The implications of TGF-β in the process of atherogenesis have stimulated investigation into new pharmacological therapeutic strategies. Statin therapy has been shown to increase expression of TGF-β and TGF-β type II receptor.61 66 Another study showed that ApoE/low-density lipoprotein receptor double knockout mice administered with atorvastatin had a reduction in the degree of atherosclerosis. This indicates a nonlipid lowering effect of atorvastatin which was consistent with an increase in vessel wall SMAD1 + 2 proteins which are part of the TGF-β cascade and endoglin, which is an auxiliary receptor of TGF-β signaling.67 Estradiol has also been implicated in TGF-β synthesis. A study using ApoE knockout mice found that estradiol significantly increased TGF-β levels in the fatty streaks of blood vessels.68 This effect was abolished when anti-TGF-β antibodies were applied, and crucially led to a significant increase in lymphocyte infiltration, a key role in the process of atherogenesis.56

Conclusion

Undetected TAAs have long been associated with very poor clinical outcomes. However, our observations in the operating room suggest that patients with TAAs have pristine blood vessels. This has been confirmed with total body calcium score and CIMT measurements as well as clinical observation of the occurrence of MIs in patients with TAA, all of which indicate that TAAs may offer protection from systemic atherosclerosis. The mechanism by which this occurs may involve MMP's and the TGF-β pathway, an association which has been validated using a combination of molecular, genetic, and pharmacological investigations.

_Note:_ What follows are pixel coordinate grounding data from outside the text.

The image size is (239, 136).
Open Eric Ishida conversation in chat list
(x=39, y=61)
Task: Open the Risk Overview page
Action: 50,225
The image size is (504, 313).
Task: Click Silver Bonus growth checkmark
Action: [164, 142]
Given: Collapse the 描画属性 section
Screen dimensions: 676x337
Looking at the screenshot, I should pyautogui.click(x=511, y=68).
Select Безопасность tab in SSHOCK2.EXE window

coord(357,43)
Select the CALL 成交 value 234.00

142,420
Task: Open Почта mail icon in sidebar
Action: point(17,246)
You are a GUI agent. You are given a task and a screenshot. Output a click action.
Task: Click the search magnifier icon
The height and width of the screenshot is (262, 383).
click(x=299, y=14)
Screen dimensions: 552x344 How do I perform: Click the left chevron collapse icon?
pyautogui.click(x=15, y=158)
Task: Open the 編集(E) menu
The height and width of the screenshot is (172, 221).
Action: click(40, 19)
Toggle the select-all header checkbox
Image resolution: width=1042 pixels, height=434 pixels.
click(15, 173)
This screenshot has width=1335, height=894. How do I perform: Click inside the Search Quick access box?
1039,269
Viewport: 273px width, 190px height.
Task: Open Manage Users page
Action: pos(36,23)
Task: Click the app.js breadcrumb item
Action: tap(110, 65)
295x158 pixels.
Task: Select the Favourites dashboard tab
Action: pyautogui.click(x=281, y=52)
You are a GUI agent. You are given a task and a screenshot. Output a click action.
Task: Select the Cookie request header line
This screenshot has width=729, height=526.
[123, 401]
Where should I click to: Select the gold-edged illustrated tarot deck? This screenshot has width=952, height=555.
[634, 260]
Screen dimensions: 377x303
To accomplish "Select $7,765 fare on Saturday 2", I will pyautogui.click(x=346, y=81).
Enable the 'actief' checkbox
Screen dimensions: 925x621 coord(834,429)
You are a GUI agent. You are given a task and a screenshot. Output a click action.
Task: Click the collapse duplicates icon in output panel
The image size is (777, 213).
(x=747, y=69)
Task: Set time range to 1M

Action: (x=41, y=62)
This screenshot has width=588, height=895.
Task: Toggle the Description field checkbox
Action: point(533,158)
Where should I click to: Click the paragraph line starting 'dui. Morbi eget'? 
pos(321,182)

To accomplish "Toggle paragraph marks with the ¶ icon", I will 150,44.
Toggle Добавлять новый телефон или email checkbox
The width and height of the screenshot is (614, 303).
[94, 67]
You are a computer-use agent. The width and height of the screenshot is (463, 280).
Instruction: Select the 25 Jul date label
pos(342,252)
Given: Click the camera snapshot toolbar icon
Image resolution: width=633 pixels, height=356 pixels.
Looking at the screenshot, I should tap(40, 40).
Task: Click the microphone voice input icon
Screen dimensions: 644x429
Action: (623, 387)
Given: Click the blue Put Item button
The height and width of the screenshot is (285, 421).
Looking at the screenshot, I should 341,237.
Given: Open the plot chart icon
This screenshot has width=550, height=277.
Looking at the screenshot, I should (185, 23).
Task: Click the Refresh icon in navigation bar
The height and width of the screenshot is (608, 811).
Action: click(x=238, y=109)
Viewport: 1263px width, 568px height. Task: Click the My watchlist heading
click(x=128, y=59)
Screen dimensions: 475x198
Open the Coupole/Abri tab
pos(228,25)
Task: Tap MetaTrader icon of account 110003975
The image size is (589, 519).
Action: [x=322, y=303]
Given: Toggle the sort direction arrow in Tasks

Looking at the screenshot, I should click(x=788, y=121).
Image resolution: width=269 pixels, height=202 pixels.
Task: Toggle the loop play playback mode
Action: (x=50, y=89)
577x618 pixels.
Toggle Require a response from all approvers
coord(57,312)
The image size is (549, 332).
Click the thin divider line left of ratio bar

There are however many gaps in our current understanding of TAA as a protective mechanism for atherosclerosis formation. Murine models provide valuable information regarding the molecular pathways involved in atherosclerotic and aneurysmal development however careful interpretation of these models must be made to ensure the correct human correlation. It remains to be established how local dilatations of the thoracic aorta offer protection against systemic atherosclerosis. Currently, we need to further understand the natural history of these modulatory pathways to accurately determine how this changes in disease. Also, it remains to be established whether the protection provided by TAA extends across all age groups, as the total body calcium score, CIMT, and MI studies all had an approximate average age of 60 years. The aorta is a heterogeneous vascular structure, composed of segments of different embryological origins, offering additional complexities in understanding the underlying mechanisms.

As our understanding of the underlying mechanisms develops, therapeutic strategies to protect against atherosclerosis may be possible (with this review highlighting the potential for drugs such as statins and estradiol to combat cardiovascular disease).

It is important to note that within the literature there is conflicting evidence regarding the true molecular pathways underpinning atherosclerosis and aneurysm development. This highlights the complexity of the pathways and mechanisms associated with atherosclerosis and the need of additional clarification. The diagnosis of TAA, which has such a bleak outlook for the patient, now appears to have a silver lining in the form of protection from atherosclerosis.